In an embodiment, the source power management units can be configured to control and regulate power within the microgrid. For example, the one or more power sources may be coupled to the source power management unit. The source power management unit can determine a total power amount generated by the one or more power sources and allocate that power to the one or more load power management units within the microgrid requesting power. The source power management unit can allocate power in different amounts or the same amount to the one or more load power management units. In some embodiments, the source power management unit can determine power thresholds for the microgrid based at least in part on the total power generated by the power sources and/or power demands of the load power management units.

The power sources may include various types of energy generating devices. For example, in some embodiments, the power sources may include renewable energy sources such as photovoltaic (PV) panels, wind turbines, and/or micro-hydro power sources.

In some embodiments, the power sources may be coupled to one or more energy storage devices. The power sources may transmit and store excess power (e.g., power not provided to the microgrid) in the energy storage devices. The energy storage devices may include various types of batteries.

In an embodiment, the source power management unit may be coupled to the energy storage device and can allocate excess power received from the power source to the energy storage device. The source power management unit may receive power from the energy storage device. In some embodiments, the microgrid may include multiple energy storage devices. The source power management unit can determine how to allocate the excess power to the different energy storage devices. In some embodiments, the source power management unit can determine which energy storage devices to receive power from when power is needed from the energy storage devices.

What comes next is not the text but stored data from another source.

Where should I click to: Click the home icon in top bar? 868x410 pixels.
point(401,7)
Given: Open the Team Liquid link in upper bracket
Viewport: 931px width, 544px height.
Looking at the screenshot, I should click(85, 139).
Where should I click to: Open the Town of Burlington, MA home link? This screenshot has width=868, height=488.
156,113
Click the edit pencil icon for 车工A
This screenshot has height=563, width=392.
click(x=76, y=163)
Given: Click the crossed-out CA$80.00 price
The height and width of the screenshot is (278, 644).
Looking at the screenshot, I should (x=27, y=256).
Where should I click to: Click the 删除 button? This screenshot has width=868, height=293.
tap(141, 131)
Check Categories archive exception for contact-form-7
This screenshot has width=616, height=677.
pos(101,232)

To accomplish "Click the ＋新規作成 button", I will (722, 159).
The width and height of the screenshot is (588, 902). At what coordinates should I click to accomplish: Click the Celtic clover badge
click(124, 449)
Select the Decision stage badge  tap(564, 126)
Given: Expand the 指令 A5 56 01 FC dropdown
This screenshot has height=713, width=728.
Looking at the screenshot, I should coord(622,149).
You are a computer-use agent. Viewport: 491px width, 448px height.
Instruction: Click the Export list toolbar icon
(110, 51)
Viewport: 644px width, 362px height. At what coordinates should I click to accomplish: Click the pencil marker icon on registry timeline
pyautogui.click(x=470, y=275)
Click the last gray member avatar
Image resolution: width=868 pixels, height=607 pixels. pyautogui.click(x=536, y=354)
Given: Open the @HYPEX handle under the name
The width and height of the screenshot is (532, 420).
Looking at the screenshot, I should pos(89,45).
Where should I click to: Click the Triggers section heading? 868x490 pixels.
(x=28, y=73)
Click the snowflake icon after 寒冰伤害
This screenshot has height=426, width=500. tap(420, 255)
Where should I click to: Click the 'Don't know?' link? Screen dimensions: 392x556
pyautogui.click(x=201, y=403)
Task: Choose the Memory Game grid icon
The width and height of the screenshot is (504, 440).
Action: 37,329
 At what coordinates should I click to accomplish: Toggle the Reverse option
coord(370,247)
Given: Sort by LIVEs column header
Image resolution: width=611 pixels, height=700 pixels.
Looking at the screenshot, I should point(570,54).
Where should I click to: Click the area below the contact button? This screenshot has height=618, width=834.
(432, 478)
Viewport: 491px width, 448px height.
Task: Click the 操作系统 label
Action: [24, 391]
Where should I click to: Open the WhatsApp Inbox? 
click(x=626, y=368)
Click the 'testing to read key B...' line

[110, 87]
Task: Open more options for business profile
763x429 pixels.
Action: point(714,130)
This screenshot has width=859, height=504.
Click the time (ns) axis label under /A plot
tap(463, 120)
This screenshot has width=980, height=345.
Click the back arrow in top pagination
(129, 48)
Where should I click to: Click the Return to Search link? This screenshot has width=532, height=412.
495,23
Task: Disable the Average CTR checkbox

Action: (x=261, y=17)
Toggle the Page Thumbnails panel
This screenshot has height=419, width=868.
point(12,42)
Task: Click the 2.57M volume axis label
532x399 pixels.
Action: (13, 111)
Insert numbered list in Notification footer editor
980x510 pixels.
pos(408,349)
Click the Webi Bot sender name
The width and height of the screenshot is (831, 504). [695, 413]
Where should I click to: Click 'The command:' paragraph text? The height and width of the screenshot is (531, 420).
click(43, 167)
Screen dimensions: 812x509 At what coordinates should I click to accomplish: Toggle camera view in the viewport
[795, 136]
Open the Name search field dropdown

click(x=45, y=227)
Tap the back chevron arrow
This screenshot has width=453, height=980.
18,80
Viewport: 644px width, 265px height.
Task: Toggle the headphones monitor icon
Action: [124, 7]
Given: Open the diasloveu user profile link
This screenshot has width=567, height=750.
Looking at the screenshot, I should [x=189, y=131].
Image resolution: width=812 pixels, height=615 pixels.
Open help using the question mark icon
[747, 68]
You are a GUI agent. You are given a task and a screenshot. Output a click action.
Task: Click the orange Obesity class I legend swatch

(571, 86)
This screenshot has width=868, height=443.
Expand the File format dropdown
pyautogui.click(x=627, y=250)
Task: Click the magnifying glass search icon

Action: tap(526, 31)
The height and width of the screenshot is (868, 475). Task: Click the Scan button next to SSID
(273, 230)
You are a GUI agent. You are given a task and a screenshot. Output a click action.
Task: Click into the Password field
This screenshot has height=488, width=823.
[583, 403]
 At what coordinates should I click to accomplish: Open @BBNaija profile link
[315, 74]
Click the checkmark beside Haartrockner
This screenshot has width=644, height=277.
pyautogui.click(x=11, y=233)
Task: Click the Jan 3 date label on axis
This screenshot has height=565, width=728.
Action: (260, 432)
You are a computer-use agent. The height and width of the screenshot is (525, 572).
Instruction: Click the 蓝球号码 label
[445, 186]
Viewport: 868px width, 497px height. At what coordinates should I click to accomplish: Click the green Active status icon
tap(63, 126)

At block 304, a load estimate may be determined at a source power management unit for one or more load power management units in the microgrid based at least on power characteristics of the one or more load units. In an embodiment, the source power management unit can determine power characteristics for the one or more load power management units coupled to the microgrid. The load power management units may communicate with the source power management unit through a bi-directional communication system to provide their respective power characteristics and load demands. The source communications unit may transmit a request for the power characteristics and the load power management units may transmit a response to the source power management unit. In some embodiments, the load power management units may transmit the power characteristics in predetermined time intervals (e.g., daily, hourly, etc.).

The power characteristics may include historical data, number and types of external loads coupled to the different load power management units and environmental conditions proximate to the different load power management units. The historical data may include a history of past power demand (e.g., a power profile) of a load power management unit, including details such as timing of spikes in power demand and dips in power demand. The types of external loads may include characteristics of the type (e.g., cell phone, appliances, lighting, etc.) of external loads coupled to the load power management units and their specific power requirements.

The source power management unit may include a plurality of modules to communicate with the load power management units and to control and regulate power within the microgrid. In an embodiment, the source power management unit may include a source control unit, a source communication unit, a source charge controller and a source converter.

The source control unit can be configured to determine the total power generated by the power sources and determine power characteristics of the load power management units coupled to the microgrid for the source power management unit. In some embodiments, the source control unit can receive power information (e.g., current and/or voltage information) from the load power management units through the bi-directional communication system to determine current power usage amounts and/or requested power amounts for each of the load power management units. The power information may be based at least in part on one or more external loads coupled to each of the load power management units. In some embodiments, the source control unit may update the power characteristics of each of the load power management units using the received information from the respective load power management unit.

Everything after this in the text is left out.